Seven generations of Aled Rees’ family have farmed around Penparc Cardigan. These days, Aled farms as a limited company with his wife, Hedydd, and uncle, David Jenkins. They run the 150-acre organic dairy farm at Trefere Fawr, which supplies a major organic dairy manufacturer, and a further 700 acres of organic beef, sheep and arable, most on rented land. The three have been working together since 1996, when they had just 30 cows in their dairy herd. They decided in 2001 to convert to organic production.

“We all agreed that farming organically is much better for the cows and other animals, as well as for the environment, the land and the wildlife. It also makes our own working lives healthier!” says Aled.

Going for quality

Because the family had just taken on extra land, they were in an ideal position to concentrate on extensive farming and to go for premium-attracting quality. When prices fall, income from rearing young stock and from beef animals helps them ride the shortfall.

“It was a good decision,” says Aled. “We were originally lured by the higher price we could get at the time for organic milk and there’s still a lot of demand for it. We’re paid a fair price and are part of a group of 14 dairies that supply direct to one of the UK’s leading organic dairy manufacturers. It’s an annual contract but I have complete confidence that we’ll continue to be needed. The brand is strong and growing, and they’ve just invested £5m in our company.”

The company’s need for more organic milk of the quality they demand has given Aled an opportunity to expand his own herd, in the knowledge that there is a ready market.

Growth plans

“When I was growing up, my grandfather and father had neighbouring farms. Although they had separate herds and businesses, they shared machinery and farmed as one,” explains Aled. “We were farming nine miles away, but then had the chance to take on the tenancy of my parents’ farm. Later, with a mortgage from AMC, we were able to buy the land, homestead and buildings of my grandfather’s farm.”

These days, the two farms – Glyn and Treclyn – are united again, and are even expanding. With the help of a £1m loan from AMC, Aled has just overseen the building of a complete new dairy unit. There’s housing for 300 cows, a state-of-the-art milking parlour and slurry pits.

“We had 200 cows this time last year and have gradually been adding to the herd, selling the calves and only rearing heifers as we geared up for the new facility,” said Aled.

A track record

“I have to say, though, that we wouldn’t have been able to carry through any of our plans between 2008 and now without the support of AMC,” says Aled. “They helped us buy land and the farm, then the remaining acres, and now the dairy. Martin Waite is a decent chap and we’ve gone from strength to strength with his help.

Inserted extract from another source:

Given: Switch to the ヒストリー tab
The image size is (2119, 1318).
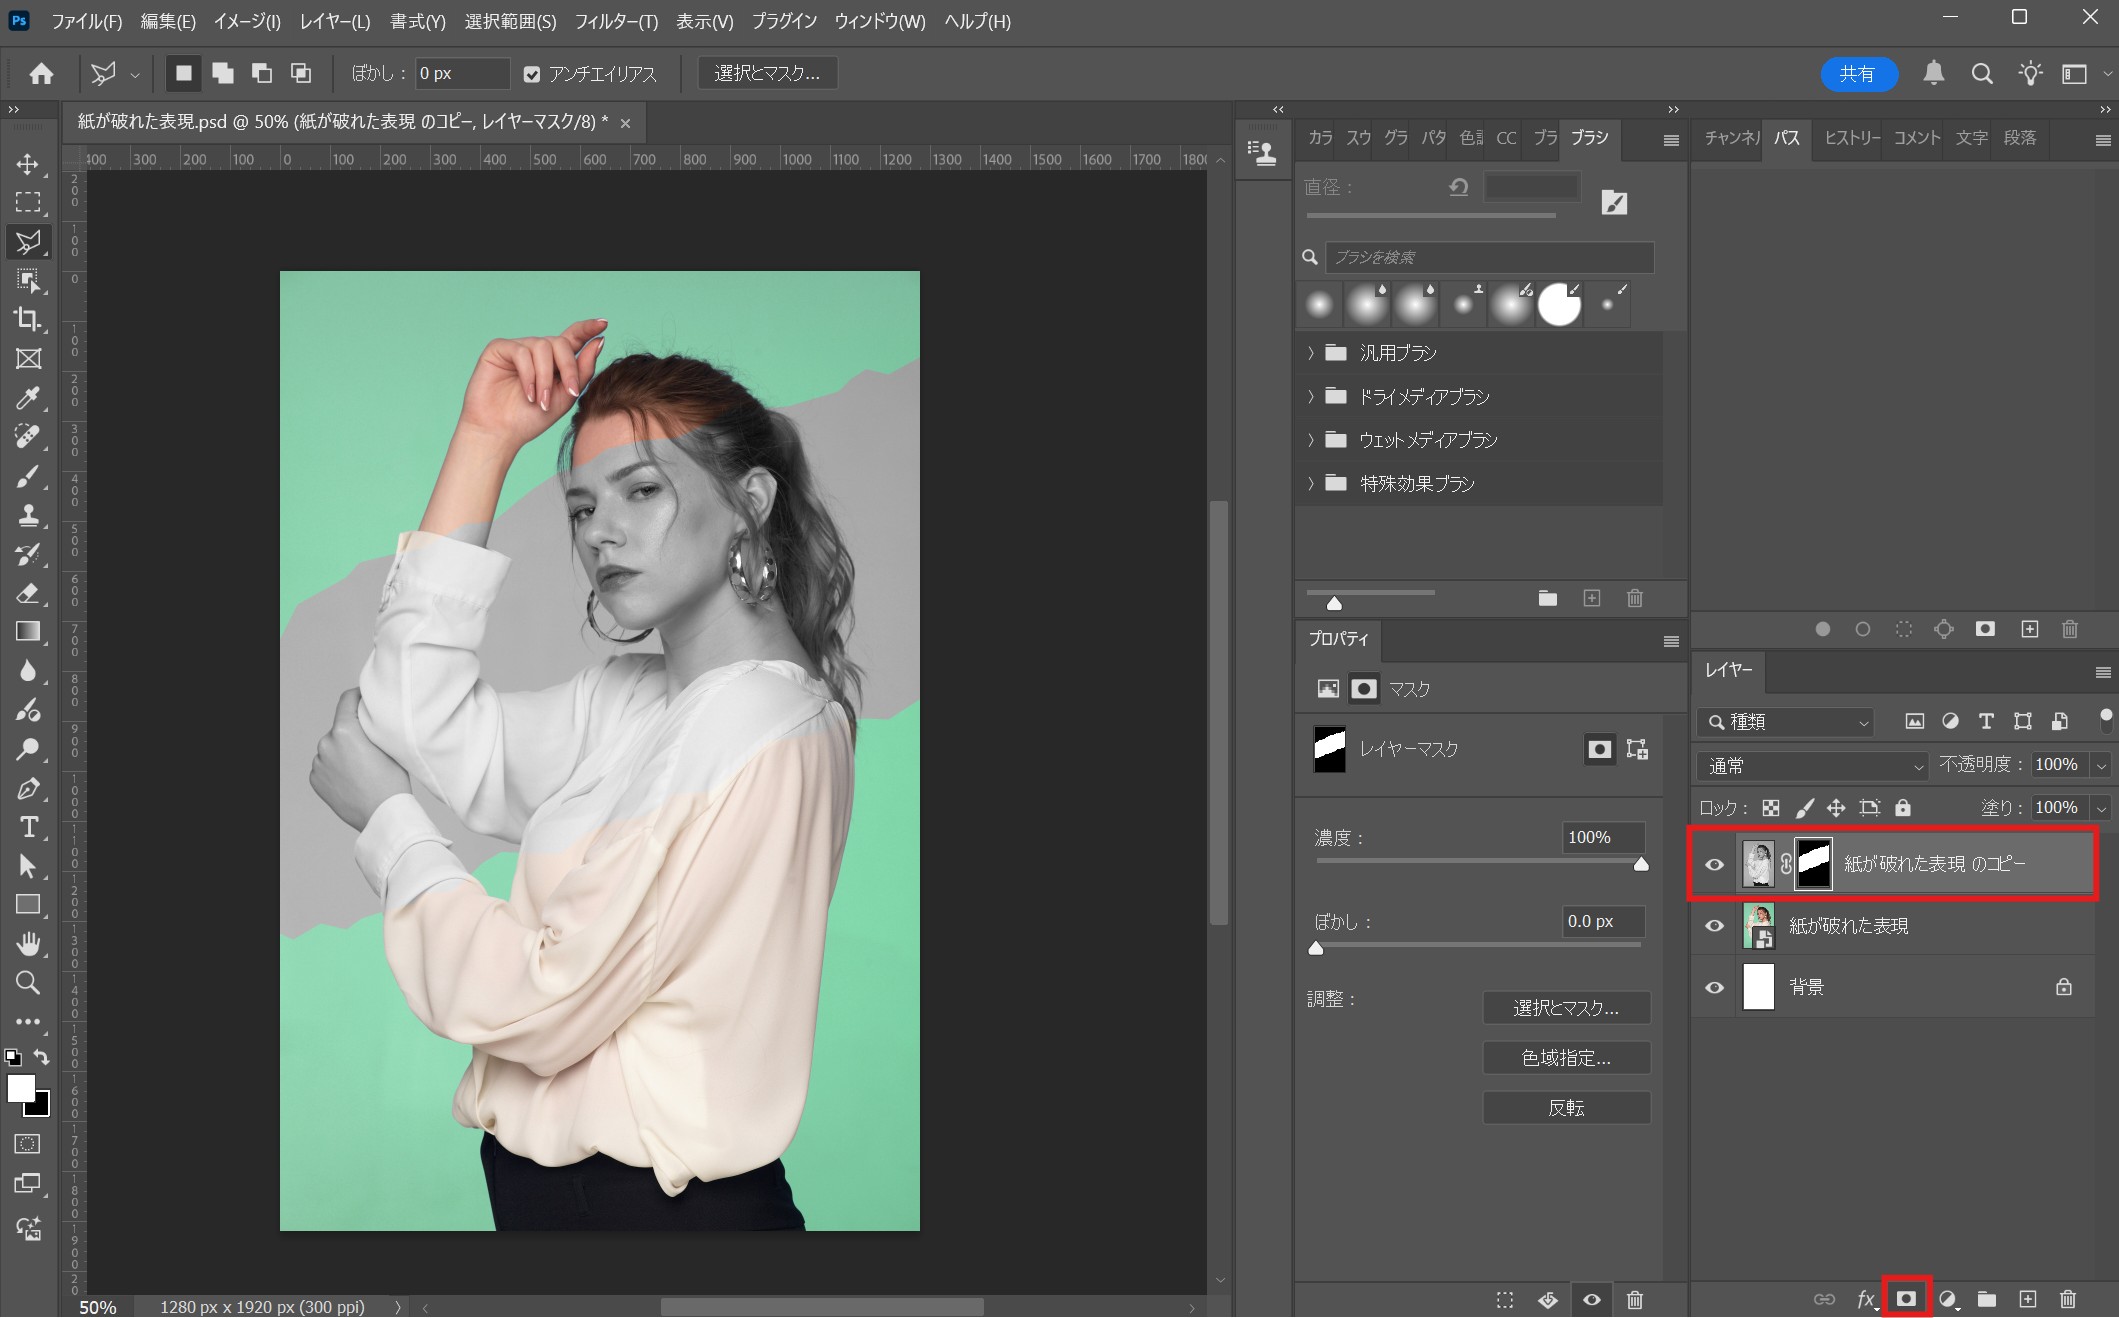Looking at the screenshot, I should click(1851, 138).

“For any application, there’s paperwork at first, of course, and some hoops to jump through but that paves the way for a very easy relationship afterwards. It’s been in our favour that we’ve always supplied business plans and projections and then exceeded those forecasts. We have a good track record.”

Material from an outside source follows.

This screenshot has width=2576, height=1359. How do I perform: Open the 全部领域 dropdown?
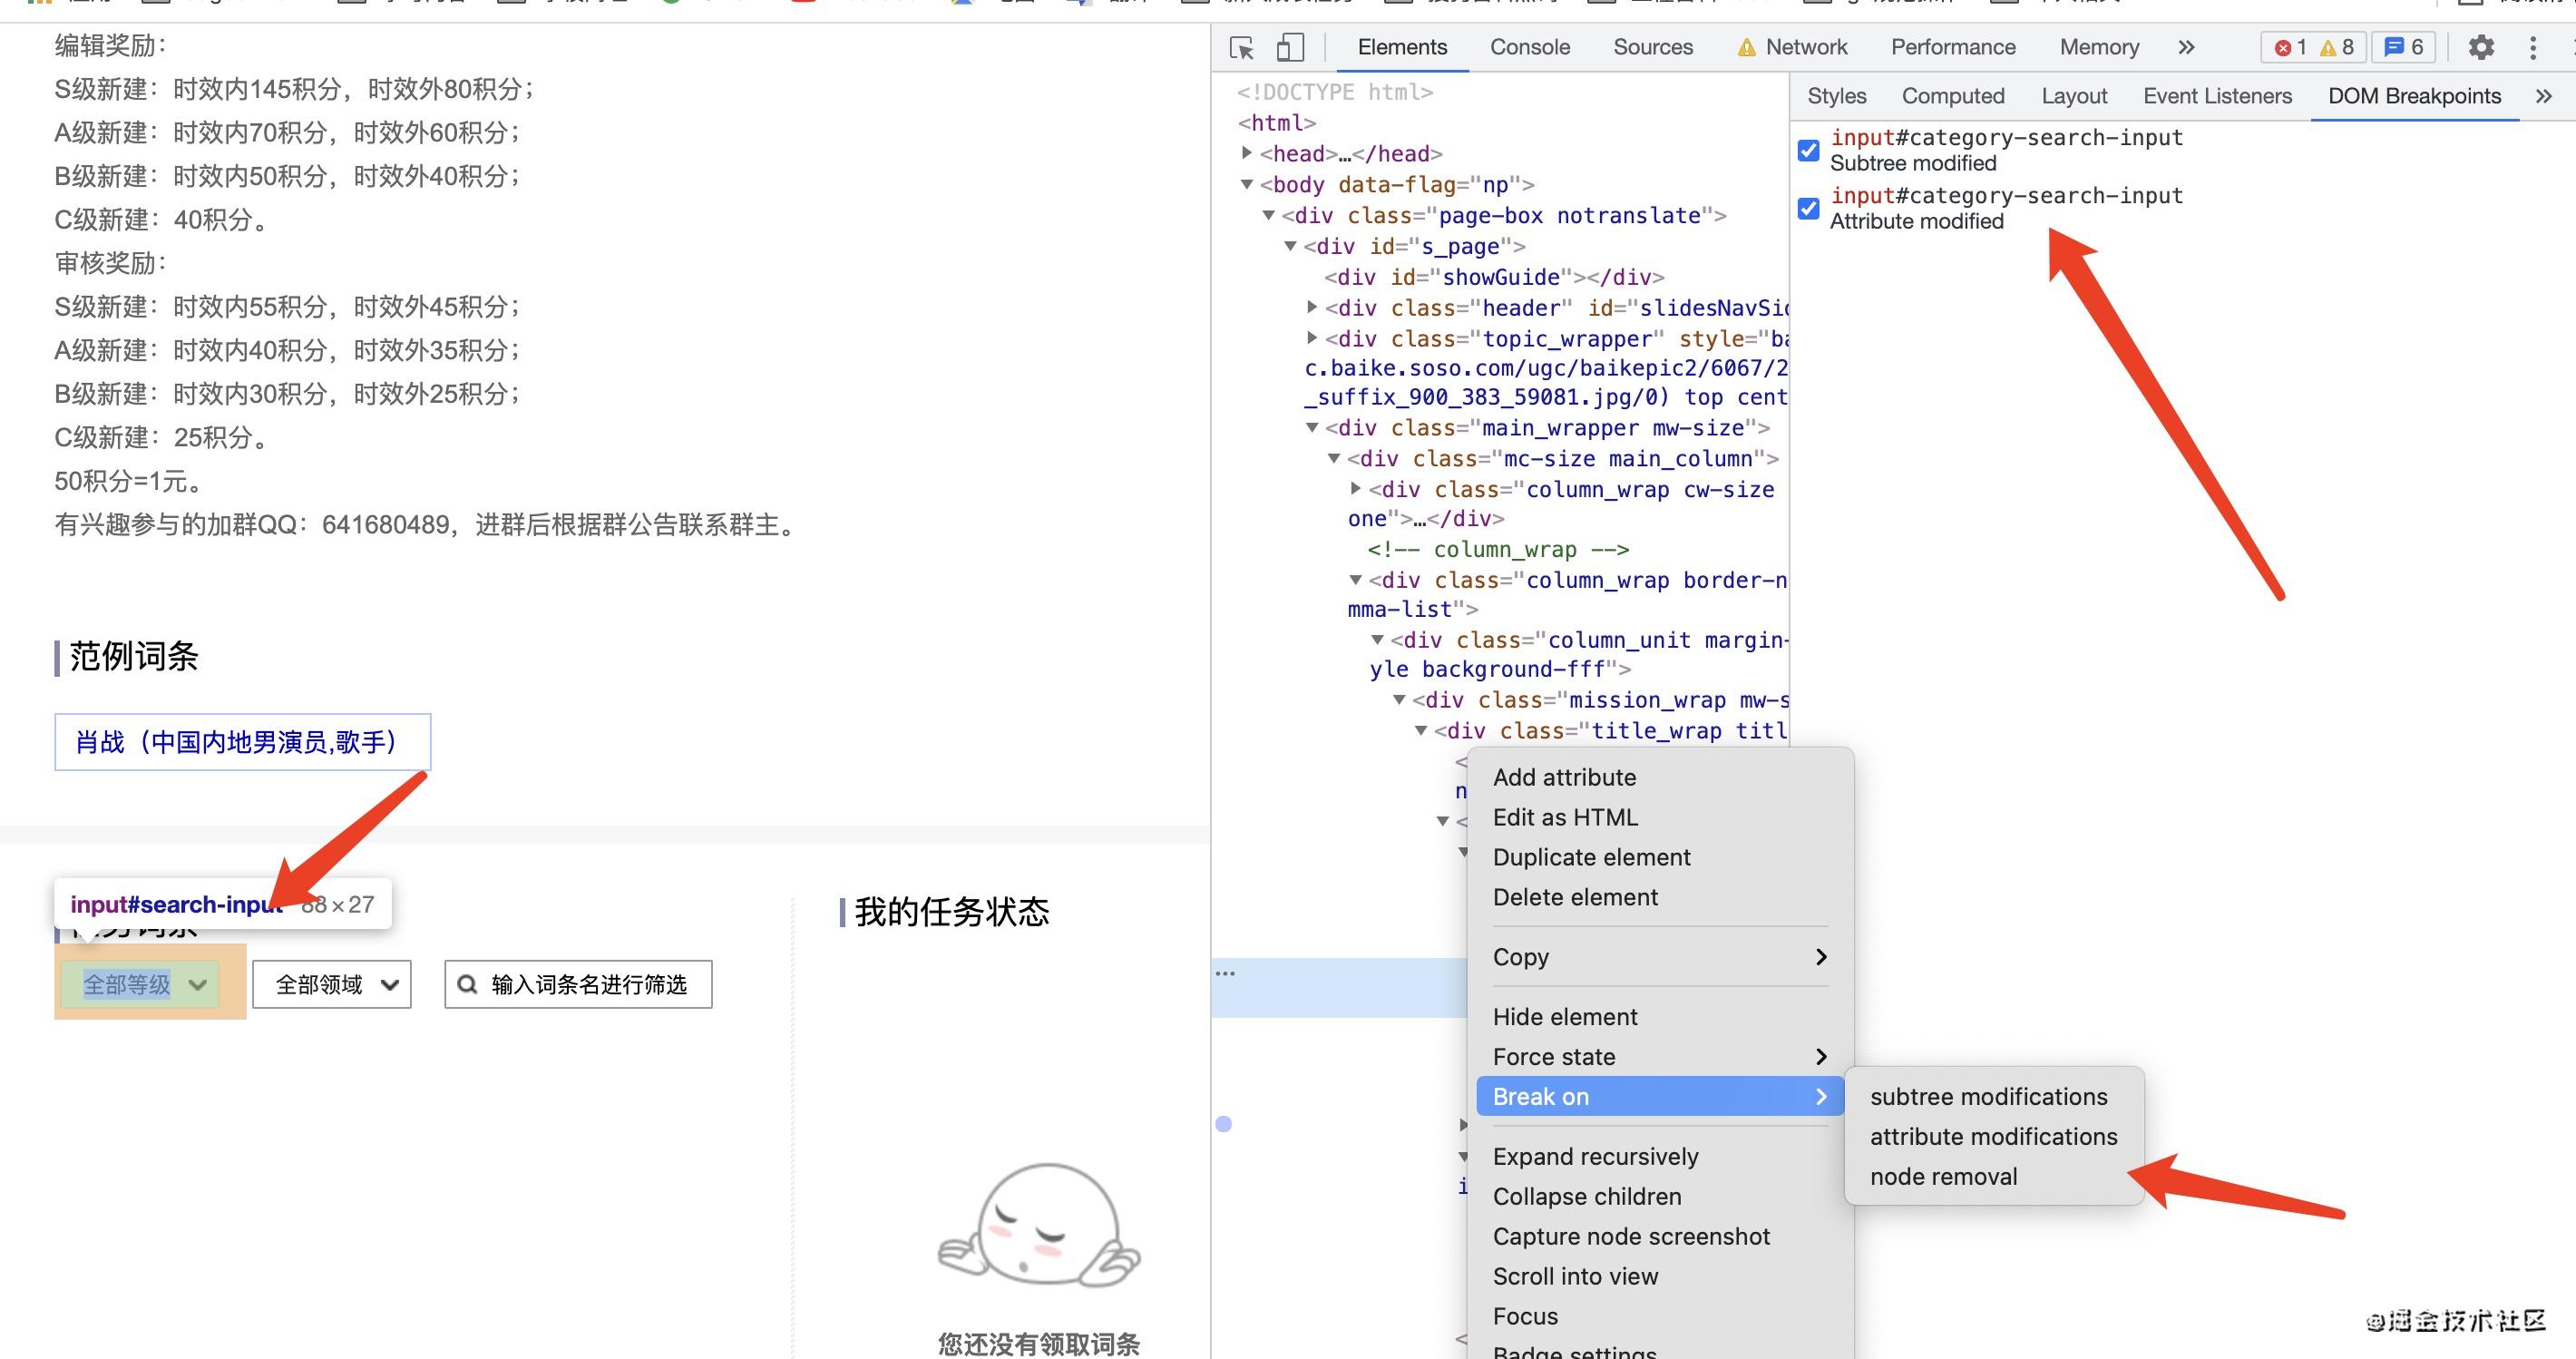tap(332, 985)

“Aled, Hedydd and family run an excellent business with extremely good cost control. They make the most of their natural resources and the care of their livestock. They have set their plan and followed it, taking account of market conditions and demand,” says Martin Waite, AMC Regional Agriculture Manager.

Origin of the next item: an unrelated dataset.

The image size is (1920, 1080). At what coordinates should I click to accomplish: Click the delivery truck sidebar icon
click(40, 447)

“Their requests for funding always come after thorough planning and with a sound business rationale. This makes it very easy to support them.” The plan now is to continue future-proofing the business, and Aled would like to buy rather than rent more land, hopefully consolidating what they have.

“We’ll continue to produce a lot from forage and keep to our very low cost system,” adds Aled. “We’re very focused and we’re always looking forward.”

Key learnings from Trefere Fawr

  • Keep costs low. Try to maximise from forage as much as you can so you can keep control of inputs.
  • Pay attention to detail. When you work on low costs, you need to keep a close eye on everything because small changes can make a big difference.
  • Think of the animals. The new facility is designed to be cow-friendly, with twice the room and a rotary parlour so that cows can get back out faster. You can get your cows to perform better when they’re happier and less stressed.